+++ SUPPLIED RECORDS +++

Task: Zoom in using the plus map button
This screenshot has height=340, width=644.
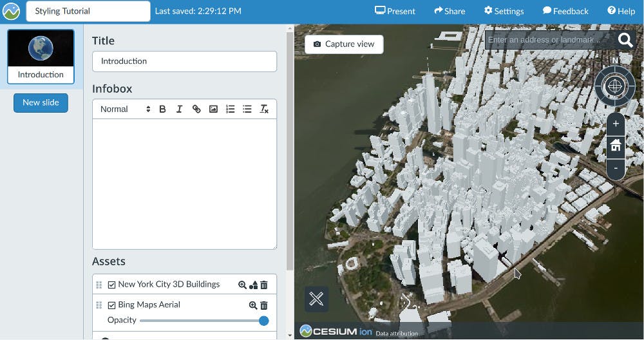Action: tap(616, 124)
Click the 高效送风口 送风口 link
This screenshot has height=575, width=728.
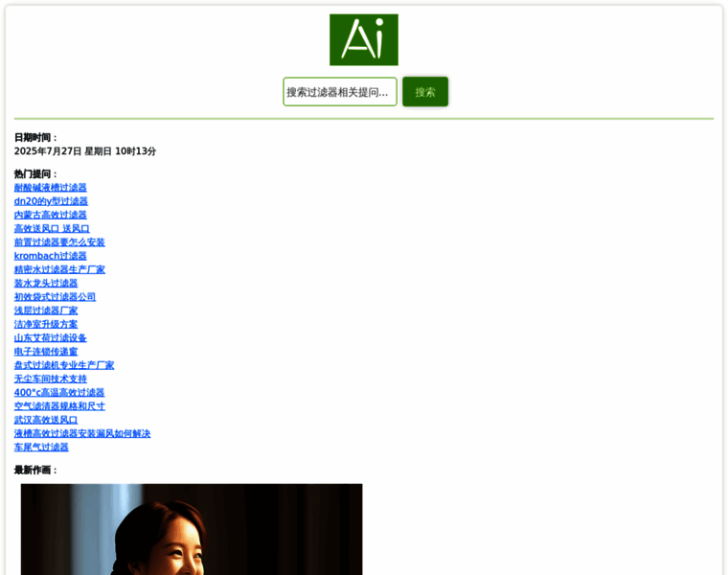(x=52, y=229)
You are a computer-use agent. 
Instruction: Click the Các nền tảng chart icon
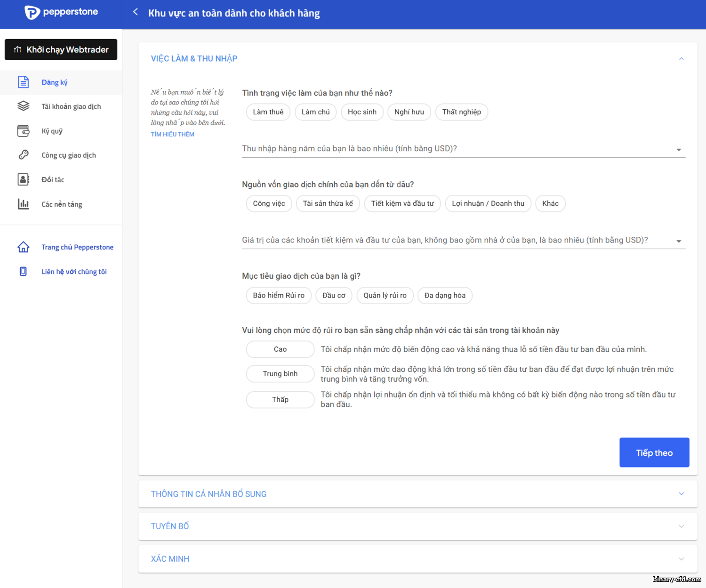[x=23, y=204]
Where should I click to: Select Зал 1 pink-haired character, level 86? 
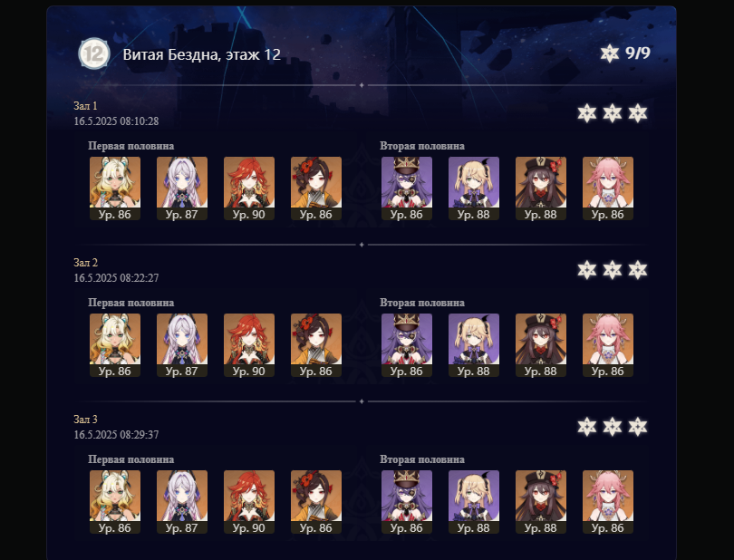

+++

TASK TO COMPLETE: Copy out all the entries exactly. Images stay out of the copy.

TASK ANSWER:
Task: Zoom in using the plus map button
This screenshot has height=340, width=644.
Action: tap(616, 124)
Click the 高效送风口 送风口 link
This screenshot has height=575, width=728.
(x=52, y=229)
You are a computer-use agent. 
Instruction: Click the Các nền tảng chart icon
[x=23, y=204]
Where should I click to: Select Зал 1 pink-haired character, level 86? 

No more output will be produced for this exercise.